Pour Solidaires, le repos dominical repose sur le principe d’un jour de repos commun à l’ensemble des salariés pour la vie de famille, les loisirs et la vie associative, et selon lequel le travail du dimanche doit être réservé à une réelle nécessité sociale.
Le projet porté par la Direction ne répond pas à une telle nécessité, mais à une contrainte commerciale dans le cadre d’un rapport de subordination à un client.
Ensuite, cette demande de dérogation au travail dominical est la deuxième en 5 mois pour le même client. Par conséquent, d’exceptionnelle, la dérogation au travail dominicale a tendance à devenir usuelle et il est à craindre que la pratique se systématise dans les mois à venir, au gré des retards pris par le programme du client.
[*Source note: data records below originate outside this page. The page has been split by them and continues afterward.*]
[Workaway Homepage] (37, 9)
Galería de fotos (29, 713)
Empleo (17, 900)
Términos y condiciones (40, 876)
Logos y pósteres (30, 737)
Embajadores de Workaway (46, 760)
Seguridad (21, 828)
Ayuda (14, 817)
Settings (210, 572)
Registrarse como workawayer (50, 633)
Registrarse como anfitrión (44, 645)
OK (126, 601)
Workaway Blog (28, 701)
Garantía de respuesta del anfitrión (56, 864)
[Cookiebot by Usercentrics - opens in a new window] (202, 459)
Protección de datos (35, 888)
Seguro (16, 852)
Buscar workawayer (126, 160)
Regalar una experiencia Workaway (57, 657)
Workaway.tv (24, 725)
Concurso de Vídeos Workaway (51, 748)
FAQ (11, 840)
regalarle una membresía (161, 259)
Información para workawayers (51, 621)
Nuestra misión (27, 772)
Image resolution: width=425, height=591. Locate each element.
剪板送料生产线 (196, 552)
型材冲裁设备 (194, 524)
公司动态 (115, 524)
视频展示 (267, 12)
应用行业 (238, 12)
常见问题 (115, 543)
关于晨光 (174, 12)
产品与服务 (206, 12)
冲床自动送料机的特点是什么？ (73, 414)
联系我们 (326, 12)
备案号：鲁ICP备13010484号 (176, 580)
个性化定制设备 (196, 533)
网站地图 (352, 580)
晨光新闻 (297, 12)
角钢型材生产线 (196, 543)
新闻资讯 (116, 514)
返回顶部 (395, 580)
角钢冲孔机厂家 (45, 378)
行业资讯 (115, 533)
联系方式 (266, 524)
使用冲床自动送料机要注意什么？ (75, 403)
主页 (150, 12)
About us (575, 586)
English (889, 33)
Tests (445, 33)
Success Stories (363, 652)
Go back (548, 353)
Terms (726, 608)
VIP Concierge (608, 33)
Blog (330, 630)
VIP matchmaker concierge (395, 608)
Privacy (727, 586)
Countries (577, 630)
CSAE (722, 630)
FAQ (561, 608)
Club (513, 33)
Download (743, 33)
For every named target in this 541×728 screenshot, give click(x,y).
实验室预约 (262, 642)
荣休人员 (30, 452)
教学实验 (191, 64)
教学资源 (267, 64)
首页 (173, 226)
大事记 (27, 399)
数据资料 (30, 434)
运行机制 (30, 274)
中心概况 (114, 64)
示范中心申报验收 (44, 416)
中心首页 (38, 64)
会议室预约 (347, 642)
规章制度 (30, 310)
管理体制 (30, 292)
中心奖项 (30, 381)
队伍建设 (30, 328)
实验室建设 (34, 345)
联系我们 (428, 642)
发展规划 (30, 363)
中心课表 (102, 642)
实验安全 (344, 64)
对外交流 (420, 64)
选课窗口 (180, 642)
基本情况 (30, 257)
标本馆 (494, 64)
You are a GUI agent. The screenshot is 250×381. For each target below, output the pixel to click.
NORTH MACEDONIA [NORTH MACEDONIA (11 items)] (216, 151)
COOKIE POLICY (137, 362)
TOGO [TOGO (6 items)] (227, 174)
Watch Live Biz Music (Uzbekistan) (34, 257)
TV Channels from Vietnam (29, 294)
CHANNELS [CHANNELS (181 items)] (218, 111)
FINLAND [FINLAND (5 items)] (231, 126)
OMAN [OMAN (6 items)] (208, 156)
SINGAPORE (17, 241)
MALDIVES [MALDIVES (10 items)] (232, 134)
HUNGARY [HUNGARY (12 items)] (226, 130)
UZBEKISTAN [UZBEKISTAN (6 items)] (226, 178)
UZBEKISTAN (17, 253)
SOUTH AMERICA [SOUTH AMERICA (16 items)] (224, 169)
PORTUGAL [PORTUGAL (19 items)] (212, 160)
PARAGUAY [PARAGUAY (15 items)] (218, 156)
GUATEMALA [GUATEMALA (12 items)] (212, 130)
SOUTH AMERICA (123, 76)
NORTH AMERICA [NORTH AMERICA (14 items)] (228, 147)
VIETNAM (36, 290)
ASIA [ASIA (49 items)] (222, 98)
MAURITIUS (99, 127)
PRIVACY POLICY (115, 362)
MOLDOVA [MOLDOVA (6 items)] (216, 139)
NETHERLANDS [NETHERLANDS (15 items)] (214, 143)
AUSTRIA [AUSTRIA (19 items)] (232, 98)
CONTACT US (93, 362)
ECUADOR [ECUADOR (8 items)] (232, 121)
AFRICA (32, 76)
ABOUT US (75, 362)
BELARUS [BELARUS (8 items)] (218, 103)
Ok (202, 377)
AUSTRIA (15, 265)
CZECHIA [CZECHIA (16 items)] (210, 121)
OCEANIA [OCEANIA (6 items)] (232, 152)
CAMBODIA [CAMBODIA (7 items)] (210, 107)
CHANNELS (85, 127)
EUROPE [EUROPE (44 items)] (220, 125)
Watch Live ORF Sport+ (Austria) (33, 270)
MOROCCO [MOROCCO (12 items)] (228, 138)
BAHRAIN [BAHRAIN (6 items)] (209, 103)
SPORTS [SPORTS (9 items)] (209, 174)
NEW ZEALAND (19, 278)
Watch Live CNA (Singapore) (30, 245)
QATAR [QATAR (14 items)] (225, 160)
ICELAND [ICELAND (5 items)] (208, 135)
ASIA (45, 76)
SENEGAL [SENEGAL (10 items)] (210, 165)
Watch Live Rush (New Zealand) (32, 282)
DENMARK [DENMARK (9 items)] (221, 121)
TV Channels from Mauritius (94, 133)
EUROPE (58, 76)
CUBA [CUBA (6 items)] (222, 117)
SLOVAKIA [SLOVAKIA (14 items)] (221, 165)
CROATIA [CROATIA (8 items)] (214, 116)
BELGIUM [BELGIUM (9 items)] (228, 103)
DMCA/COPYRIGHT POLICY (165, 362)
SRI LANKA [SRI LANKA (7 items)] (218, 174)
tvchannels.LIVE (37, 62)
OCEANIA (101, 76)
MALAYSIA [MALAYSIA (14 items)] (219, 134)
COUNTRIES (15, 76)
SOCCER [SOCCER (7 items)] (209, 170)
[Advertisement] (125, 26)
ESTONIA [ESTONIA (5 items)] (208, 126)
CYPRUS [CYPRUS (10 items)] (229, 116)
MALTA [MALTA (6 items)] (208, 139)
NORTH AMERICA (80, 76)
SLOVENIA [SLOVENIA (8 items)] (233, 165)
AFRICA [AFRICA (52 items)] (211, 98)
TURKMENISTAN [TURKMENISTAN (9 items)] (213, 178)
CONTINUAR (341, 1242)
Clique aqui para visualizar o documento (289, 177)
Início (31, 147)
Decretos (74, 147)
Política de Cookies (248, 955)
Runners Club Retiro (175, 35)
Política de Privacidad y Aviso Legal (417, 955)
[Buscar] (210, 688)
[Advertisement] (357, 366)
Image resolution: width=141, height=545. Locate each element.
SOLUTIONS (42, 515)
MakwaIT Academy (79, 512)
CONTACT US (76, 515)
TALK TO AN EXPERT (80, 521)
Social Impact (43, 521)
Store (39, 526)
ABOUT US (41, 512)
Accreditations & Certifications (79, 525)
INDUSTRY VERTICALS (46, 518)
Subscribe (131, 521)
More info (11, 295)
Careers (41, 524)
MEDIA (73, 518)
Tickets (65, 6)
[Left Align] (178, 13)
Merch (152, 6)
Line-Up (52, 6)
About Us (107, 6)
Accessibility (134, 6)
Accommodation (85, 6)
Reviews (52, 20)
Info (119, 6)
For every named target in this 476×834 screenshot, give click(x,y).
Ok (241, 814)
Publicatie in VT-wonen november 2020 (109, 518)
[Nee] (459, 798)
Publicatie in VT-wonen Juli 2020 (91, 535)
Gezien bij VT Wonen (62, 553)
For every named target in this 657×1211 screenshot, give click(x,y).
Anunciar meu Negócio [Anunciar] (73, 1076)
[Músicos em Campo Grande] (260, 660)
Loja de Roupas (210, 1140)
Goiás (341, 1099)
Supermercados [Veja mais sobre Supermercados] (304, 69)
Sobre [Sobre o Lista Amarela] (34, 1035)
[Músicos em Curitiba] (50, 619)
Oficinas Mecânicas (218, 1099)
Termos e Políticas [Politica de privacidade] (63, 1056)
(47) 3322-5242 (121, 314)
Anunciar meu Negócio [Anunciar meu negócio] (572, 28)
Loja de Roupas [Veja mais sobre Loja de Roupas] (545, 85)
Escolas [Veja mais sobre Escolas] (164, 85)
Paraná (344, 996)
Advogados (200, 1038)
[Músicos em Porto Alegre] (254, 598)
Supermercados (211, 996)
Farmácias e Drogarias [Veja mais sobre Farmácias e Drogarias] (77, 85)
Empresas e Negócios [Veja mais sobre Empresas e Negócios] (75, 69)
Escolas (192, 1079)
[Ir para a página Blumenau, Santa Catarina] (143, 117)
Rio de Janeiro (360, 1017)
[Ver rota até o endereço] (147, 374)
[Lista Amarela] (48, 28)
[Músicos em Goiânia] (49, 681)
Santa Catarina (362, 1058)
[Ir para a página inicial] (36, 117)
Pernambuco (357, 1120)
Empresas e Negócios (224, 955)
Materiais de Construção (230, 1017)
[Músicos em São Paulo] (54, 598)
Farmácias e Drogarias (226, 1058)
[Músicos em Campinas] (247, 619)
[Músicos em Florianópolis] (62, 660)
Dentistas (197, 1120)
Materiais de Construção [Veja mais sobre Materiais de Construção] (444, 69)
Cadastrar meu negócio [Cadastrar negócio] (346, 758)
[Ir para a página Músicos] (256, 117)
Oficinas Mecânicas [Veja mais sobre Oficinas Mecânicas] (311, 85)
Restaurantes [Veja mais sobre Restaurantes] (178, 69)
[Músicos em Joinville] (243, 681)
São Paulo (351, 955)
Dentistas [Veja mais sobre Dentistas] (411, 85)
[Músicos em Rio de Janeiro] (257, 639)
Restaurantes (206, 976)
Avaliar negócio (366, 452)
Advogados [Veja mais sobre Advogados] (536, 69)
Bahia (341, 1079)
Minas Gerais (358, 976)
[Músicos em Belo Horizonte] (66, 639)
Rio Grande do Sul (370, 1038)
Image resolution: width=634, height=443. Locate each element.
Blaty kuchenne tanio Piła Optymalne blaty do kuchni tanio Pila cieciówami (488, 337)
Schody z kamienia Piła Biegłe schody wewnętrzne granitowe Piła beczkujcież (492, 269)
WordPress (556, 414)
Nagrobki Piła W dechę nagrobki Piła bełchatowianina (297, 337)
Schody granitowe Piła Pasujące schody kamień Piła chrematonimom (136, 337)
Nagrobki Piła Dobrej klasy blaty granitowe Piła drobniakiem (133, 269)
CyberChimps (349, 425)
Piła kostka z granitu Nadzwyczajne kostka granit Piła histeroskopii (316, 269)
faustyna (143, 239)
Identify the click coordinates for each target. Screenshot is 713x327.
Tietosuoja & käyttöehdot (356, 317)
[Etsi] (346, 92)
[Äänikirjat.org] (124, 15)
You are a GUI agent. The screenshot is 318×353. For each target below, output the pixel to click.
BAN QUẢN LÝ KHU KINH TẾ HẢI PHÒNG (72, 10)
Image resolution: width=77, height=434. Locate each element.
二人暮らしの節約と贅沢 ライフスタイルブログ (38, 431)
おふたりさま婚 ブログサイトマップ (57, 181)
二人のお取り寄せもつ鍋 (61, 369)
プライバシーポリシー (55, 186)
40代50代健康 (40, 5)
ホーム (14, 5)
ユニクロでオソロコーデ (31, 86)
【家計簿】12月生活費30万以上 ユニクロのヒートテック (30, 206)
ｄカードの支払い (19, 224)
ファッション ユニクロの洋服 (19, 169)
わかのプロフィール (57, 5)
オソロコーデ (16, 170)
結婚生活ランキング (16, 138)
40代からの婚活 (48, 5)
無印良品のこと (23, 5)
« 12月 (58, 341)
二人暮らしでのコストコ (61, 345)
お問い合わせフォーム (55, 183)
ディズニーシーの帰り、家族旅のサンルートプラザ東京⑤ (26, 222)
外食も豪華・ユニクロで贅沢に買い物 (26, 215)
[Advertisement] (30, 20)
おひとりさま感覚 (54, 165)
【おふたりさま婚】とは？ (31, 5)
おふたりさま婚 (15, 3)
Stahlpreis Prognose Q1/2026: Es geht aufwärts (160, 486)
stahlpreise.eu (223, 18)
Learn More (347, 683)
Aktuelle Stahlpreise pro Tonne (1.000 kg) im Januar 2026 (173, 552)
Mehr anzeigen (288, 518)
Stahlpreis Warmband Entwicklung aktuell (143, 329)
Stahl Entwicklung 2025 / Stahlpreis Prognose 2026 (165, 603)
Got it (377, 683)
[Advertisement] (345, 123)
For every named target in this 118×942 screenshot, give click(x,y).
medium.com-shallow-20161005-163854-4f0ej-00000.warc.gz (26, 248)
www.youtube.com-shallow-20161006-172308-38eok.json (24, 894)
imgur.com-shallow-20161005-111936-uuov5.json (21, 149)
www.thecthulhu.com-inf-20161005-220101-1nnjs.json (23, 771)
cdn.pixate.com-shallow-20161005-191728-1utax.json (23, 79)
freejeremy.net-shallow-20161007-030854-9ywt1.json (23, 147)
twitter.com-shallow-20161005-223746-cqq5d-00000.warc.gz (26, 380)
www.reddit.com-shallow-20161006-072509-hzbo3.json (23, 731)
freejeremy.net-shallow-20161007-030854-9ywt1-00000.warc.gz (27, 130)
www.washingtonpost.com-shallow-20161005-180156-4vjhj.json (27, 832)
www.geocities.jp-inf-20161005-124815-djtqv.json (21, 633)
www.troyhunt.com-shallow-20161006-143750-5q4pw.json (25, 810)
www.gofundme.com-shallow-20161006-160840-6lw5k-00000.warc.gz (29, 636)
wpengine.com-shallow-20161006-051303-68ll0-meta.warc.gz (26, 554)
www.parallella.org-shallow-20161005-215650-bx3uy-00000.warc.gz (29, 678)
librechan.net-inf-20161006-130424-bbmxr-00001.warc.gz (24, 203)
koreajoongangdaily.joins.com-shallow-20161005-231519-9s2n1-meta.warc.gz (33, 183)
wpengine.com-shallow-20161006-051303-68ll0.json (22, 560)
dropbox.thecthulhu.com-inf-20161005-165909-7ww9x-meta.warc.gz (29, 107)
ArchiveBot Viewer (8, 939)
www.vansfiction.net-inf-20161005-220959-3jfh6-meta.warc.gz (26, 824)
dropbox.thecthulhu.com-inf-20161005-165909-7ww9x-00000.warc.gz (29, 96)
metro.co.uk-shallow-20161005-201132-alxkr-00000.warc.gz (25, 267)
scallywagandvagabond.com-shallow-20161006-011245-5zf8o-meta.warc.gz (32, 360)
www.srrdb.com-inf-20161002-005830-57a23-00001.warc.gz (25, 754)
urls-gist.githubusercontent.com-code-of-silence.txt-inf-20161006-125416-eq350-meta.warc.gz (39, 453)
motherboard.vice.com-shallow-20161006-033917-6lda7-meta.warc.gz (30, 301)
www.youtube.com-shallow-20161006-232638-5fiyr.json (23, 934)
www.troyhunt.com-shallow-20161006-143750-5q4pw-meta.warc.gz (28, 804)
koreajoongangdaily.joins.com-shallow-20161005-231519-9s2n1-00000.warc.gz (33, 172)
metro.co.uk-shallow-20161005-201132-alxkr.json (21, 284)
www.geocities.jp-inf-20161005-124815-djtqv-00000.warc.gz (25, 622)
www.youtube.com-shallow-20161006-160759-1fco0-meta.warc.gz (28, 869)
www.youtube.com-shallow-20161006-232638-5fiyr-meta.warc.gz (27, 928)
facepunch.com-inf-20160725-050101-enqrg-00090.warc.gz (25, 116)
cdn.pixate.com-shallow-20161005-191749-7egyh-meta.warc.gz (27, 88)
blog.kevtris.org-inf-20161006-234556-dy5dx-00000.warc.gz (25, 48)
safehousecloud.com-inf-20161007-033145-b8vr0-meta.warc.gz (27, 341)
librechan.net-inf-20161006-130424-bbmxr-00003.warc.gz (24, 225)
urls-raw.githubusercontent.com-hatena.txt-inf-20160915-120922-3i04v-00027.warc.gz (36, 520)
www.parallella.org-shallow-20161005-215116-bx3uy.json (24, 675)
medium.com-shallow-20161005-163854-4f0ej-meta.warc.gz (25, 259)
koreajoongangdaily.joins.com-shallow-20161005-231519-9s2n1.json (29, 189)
De plus, d'un point de vue pratique, SII refuse de s'engager de manière formelle sur un délai de prévenance raisonnable pour les demandes d'intervention. Par conséquent, des demandes tardives posent un risque de précarisation de l'organisation de la vie privée durant les six prochains mois.
Concernant les annulations, SII refuse également de s'engager sur un délai de prévenance en-deçà duquel l'intervention serait rémunérée, qu'elle soit effectuée ou non. SII fait donc porter directement par les salariés les contraintes du client. Nous rappelons que la rémunération des salariés de SII n'a pas à être conditionnée par la capacité de facturation aux clients.
Pour l’ensemble des raisons ci-dessus, nous émettons donc un avis défavorable au projet de la Direction.